►
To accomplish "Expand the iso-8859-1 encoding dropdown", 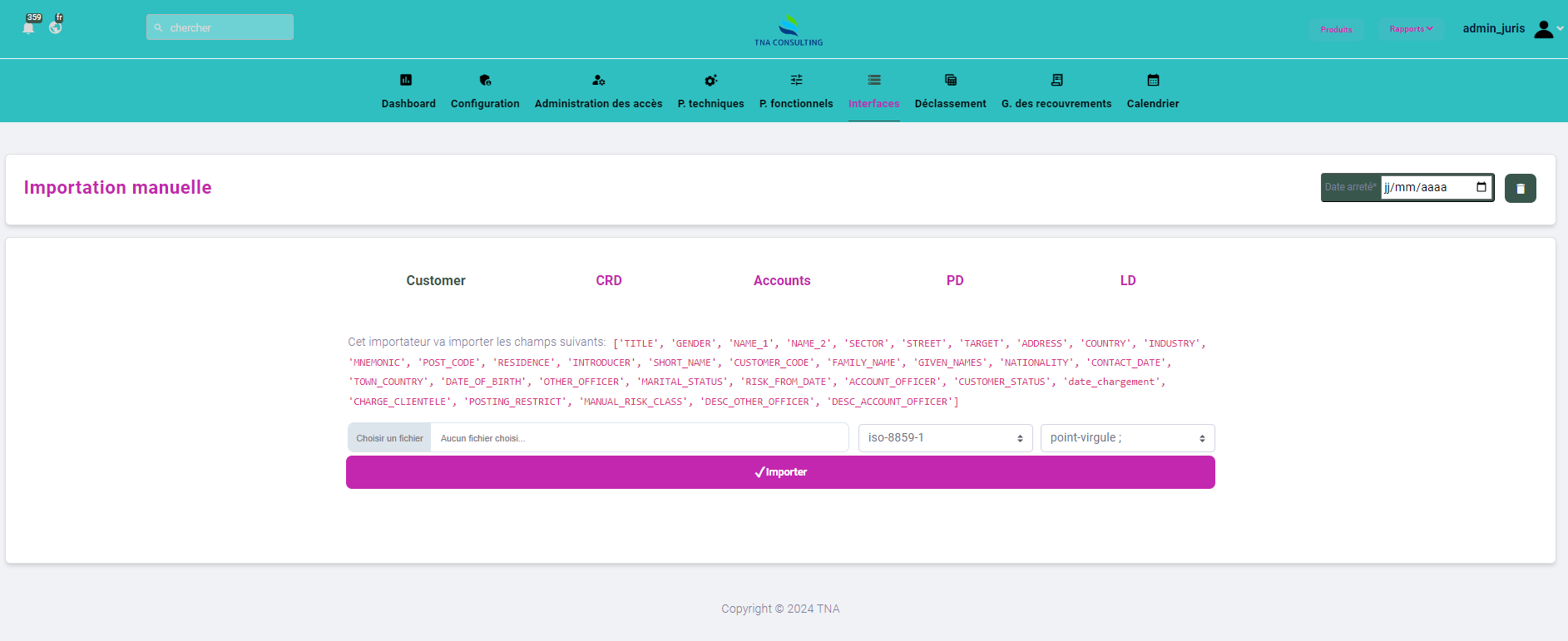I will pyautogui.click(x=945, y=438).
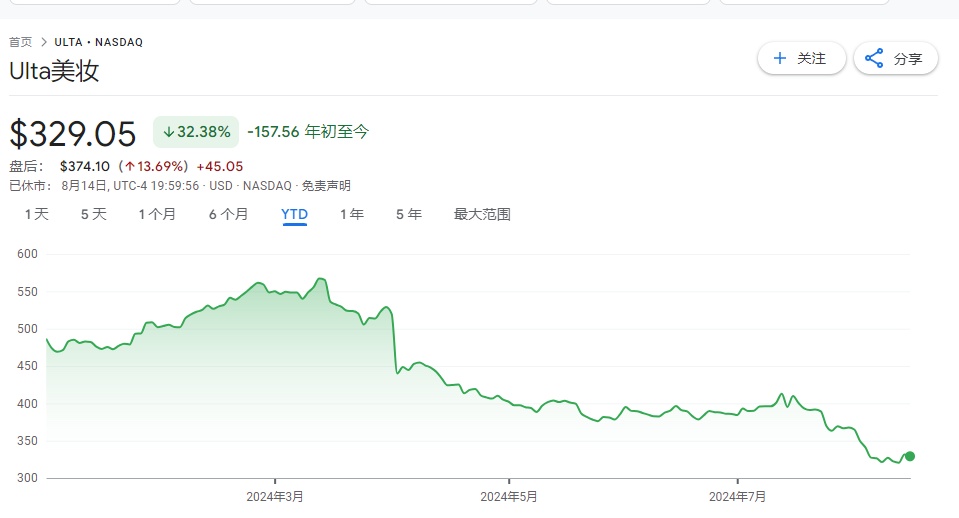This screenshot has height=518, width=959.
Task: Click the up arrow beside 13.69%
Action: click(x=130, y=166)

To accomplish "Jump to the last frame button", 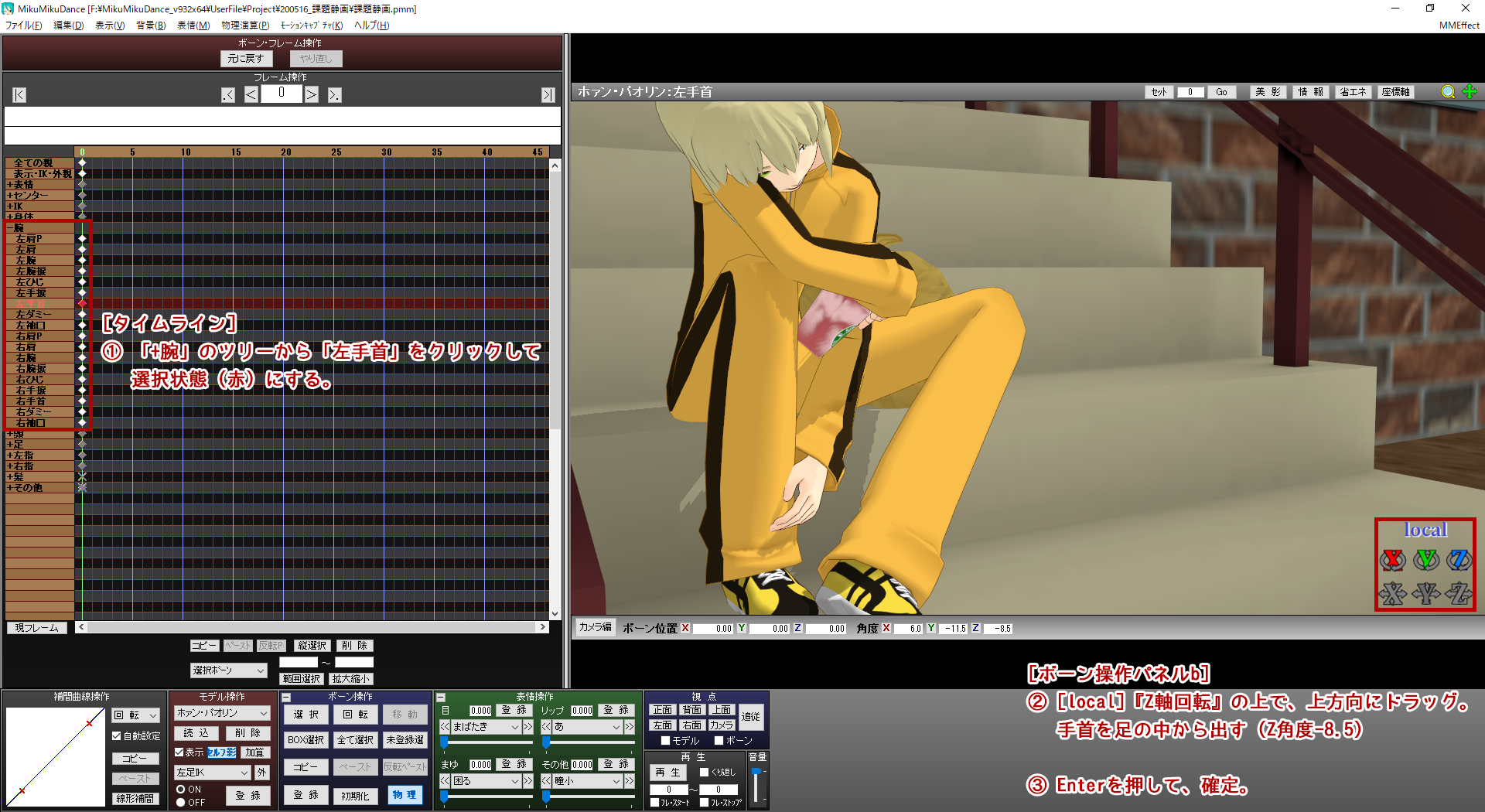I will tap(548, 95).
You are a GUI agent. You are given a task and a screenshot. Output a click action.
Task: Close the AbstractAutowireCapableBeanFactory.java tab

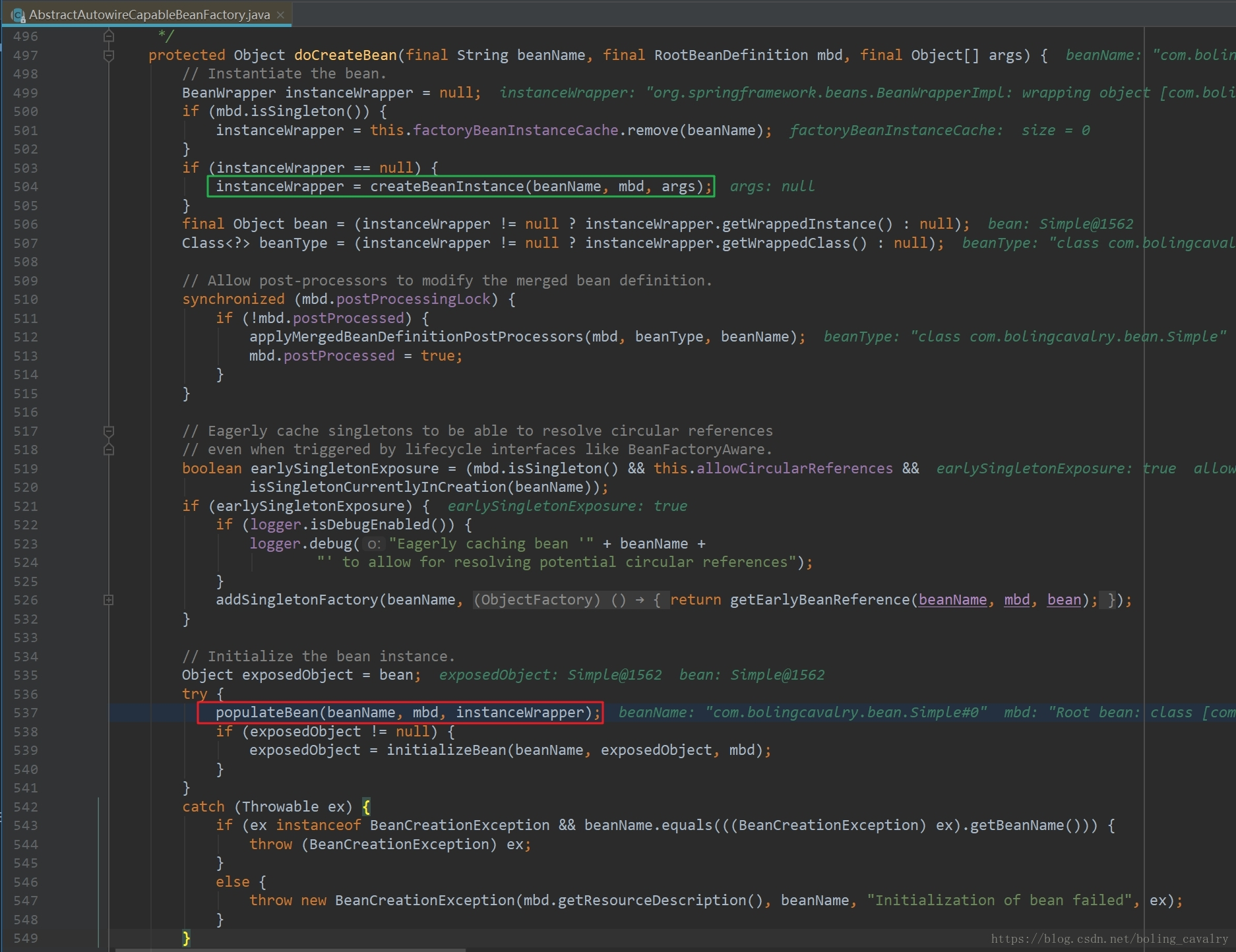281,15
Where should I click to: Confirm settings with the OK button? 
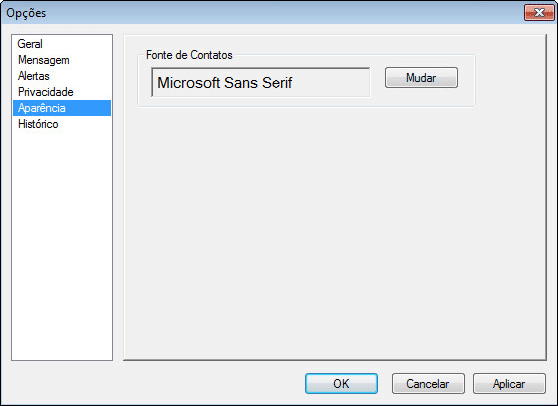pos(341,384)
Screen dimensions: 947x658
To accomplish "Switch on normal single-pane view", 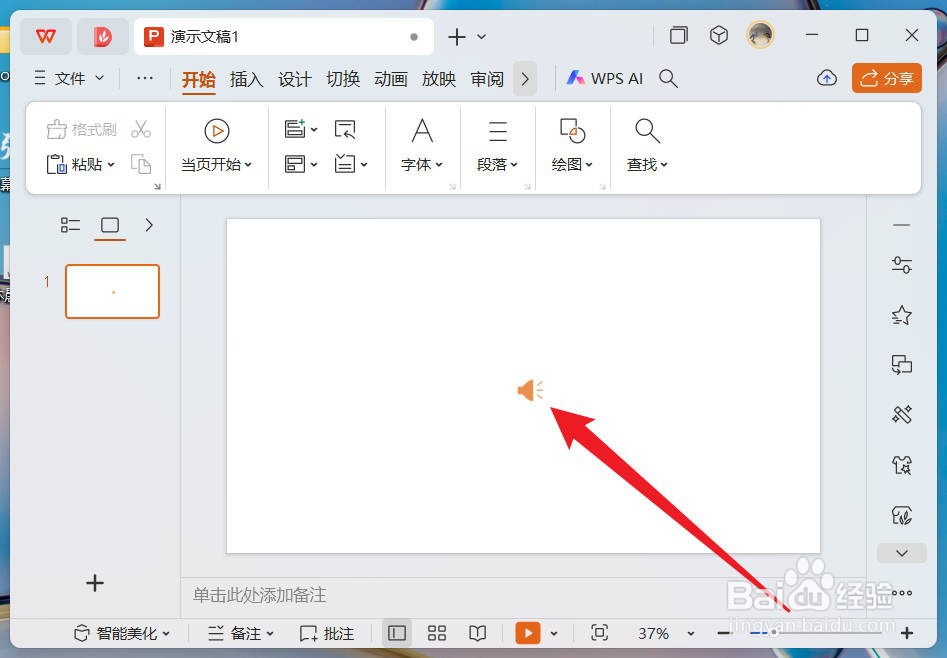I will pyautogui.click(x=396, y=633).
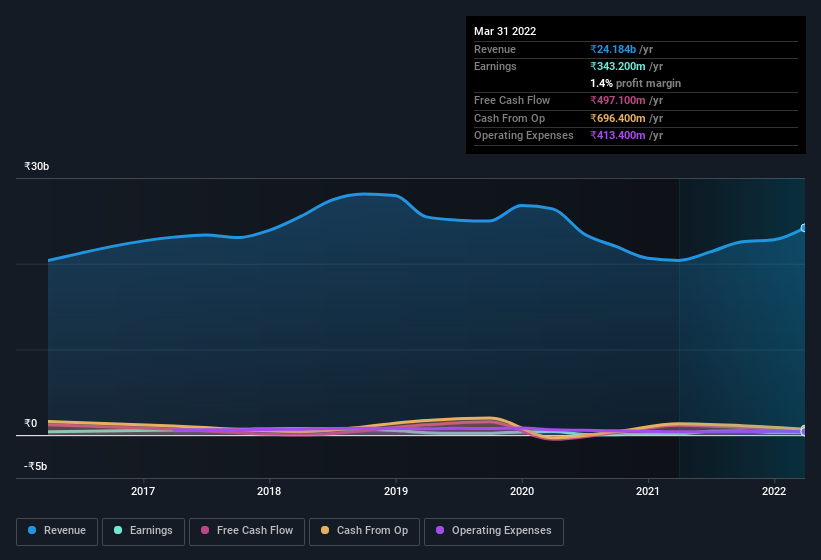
◄
**Your goal:**
From the data above, return exactly the lines from the one with "Task: Close the" up to and including the one with "Screen dimensions: 947x658". Pictures do not go in the copy.

**Reply to the exercise:**
Task: Close the AbstractAutowireCapableBeanFactory.java tab

281,15
Where should I click to: Confirm settings with the OK button? 
pos(341,384)
Screen dimensions: 947x658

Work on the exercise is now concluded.